The human CCD-1064Sk epithelial fibroblast cell line was purchased from American Type Cultures Collection (ATCC, Manassas, VA, USA) (ATCC: CRL-2076) and maintained in Dulbecco’s Modified Eagle Medium (DMEM; Invitrogen Gibco Cell Culture Products, Carlsbad, CA) with 100 IU/mL penicillin (Lab Roger SA, Barcelona, Spain), 50 μg/mL gentamicin (Braum Medical SA, Jaen, Spain), 2.5 μg/mL amphotericin B (Sigma -Aldrich Co. Chem. Comp., St. Louis, Mo, USA), 1% glutamine (Sigma -Aldrich Co), and 2% HEPES (Sigma -Aldrich Co) supplemented with 10% fetal bovine serum (FBS) (Gibco, Paisley, UK). Cultures were kept at 37 °C in humidified atmosphere of 95% air and 5% CO2. Cells were detached from the culture flask with a solution of 0.05% trypsin (Sigma -Aldrich Co) and 0.02% ethylene diamine tetra-acetic acid (EDTA) (Sigma -Aldrich Co) and were then washed and suspended in complete culture medium with 10% FBS.

Laser irradiation

This study used a diode laser, equipped with a biostimulation hand piece, that operates at a wavelength of 940 nm with maximum power output of 10 W and spot diameter of 400 microns (Biolase Technology, Inc., Irvine, CA).

Cells were seeded at 2 × 104 cells/ml in 24-well plates with an adequate between-well distance to avoid irradiation from proximal wells and scattered irradiation. Cells were then laser-irradiated in uncovered plates at room temperature with 0.5 W power and 4 J/cm2 energy density in continuous wave (CW), previously found to be optimal for biostimulatory effect on this cell population13, following two treatment guidelines: T1) single energy dose (0 h) and quantitative analysis after 144 h of treatment; T2) two energy doses, one at baseline (0 h) and the other at 72 h, analyzing cells at 72 h after the second dose (144 h after the first dose).
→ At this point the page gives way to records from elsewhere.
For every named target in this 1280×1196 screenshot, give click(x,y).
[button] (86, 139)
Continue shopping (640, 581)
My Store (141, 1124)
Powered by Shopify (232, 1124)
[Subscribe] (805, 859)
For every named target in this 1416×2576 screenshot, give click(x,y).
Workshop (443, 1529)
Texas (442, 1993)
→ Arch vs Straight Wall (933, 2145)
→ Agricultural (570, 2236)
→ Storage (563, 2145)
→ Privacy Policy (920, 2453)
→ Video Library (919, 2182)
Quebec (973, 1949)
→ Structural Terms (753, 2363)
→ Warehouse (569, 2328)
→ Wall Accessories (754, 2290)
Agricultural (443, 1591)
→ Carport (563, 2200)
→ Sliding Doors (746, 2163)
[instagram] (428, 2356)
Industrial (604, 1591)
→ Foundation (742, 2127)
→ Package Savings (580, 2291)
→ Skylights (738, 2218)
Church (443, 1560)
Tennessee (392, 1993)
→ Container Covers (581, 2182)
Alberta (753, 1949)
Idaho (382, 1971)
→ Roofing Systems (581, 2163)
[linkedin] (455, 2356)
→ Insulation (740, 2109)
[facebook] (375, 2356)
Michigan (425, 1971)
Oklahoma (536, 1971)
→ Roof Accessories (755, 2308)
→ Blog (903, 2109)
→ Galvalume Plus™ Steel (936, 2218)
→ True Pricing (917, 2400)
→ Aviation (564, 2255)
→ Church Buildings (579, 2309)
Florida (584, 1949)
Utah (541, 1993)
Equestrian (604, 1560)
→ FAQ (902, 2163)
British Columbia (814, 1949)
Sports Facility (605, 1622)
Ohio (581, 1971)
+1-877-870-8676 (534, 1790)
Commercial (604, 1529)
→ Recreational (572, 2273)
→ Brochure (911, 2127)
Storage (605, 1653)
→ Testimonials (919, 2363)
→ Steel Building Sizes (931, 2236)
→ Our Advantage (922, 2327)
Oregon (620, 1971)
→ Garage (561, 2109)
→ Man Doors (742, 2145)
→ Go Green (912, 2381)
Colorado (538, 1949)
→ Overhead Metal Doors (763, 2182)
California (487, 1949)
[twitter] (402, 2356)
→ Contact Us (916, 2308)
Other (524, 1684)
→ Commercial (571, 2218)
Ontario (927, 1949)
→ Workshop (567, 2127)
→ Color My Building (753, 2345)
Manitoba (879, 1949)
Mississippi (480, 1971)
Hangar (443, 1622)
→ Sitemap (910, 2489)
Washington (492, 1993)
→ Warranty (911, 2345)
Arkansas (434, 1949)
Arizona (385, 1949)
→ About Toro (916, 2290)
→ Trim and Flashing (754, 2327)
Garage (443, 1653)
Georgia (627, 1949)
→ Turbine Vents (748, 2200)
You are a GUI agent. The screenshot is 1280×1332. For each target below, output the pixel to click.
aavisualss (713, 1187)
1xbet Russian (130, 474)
A control group of untreated cells was included in all experiments. Before treatments, cells were starved for synchronization by growing them in DMEM without FBS. The irradiation time was determined according to the energy density and power applied as 12.32 seconds.

RNA extraction and cDNA synthesis (reverse transcription)

The method described by Manzano-Moreno et al.34 was used to extract the mRNA of cells undergoing T1 or T2 treatment and of control cells cultured under the same conditions. All assays were run in triplicate. Subsequently, an equal amount of RNA (1 μg total RNA in 40 μL total volume) was reverse-transcribed to cDNA and amplified by PCR using the iScript™ cDNA Synthesis Kit (Bio-Rad laboratories, Hercules, CA) in accordance with the manufacturer’s instructions.

Real-time polymerase chain reaction (q-RT-PCR)

The mRNA of fibroblast growth factor (FGF), connective tissue growth factor (CTGF), vascular endothelial growth factor (VEGF), transforming growth factor β1 (TGF-β1), transforming growth factorβ-receptors (TGFβR1, TGFβR2 and TGFβR3), discoidin domain receptor 2 (DDR2), matrix metalloproteinase-2 (MMP2), α-actin, fibronectin, decorin, and elastin was detected with primers designed using the NCBI-nucleotide library and Primer3-design (Table 2). All primers had been matched to the mRNA sequences of the target genes (NCBI Blast software). Final results were normalized using ubiquitin C (UBC), peptidylprolyl isomerase A (PPIA), and ribosomal protein S13 (RPS13) as stable housekeeping genes35.

Table 2 Primer sequences for the amplification of cDNA by real-time PCR.

Quantitative RT-PCR (q-RT-PCR) was performed using the SsoFast™ EvaGreen® Supermix Kit (Bio-Rad laboratories) in accordance with the manufacturer’s protocol. The comparative Ct method was used for the relative quantification of gene expression. The mRNA concentration for each gene was expressed in ng of mRNA per average ng of housekeeping mRNAs. cDNA of cells from at least three independent cultures were analyzed using qRT-PCR.

Statistical analysis

R software (R Foundation for Statistical Computing, Vienna, Austria) was used for the statistical analysis. Differences between means were evaluated by Mann-Whitney U test. Data are reported as means ± standard deviation (SD). Differences between experimental groups were considered statistically significant at p ≤ 0.05.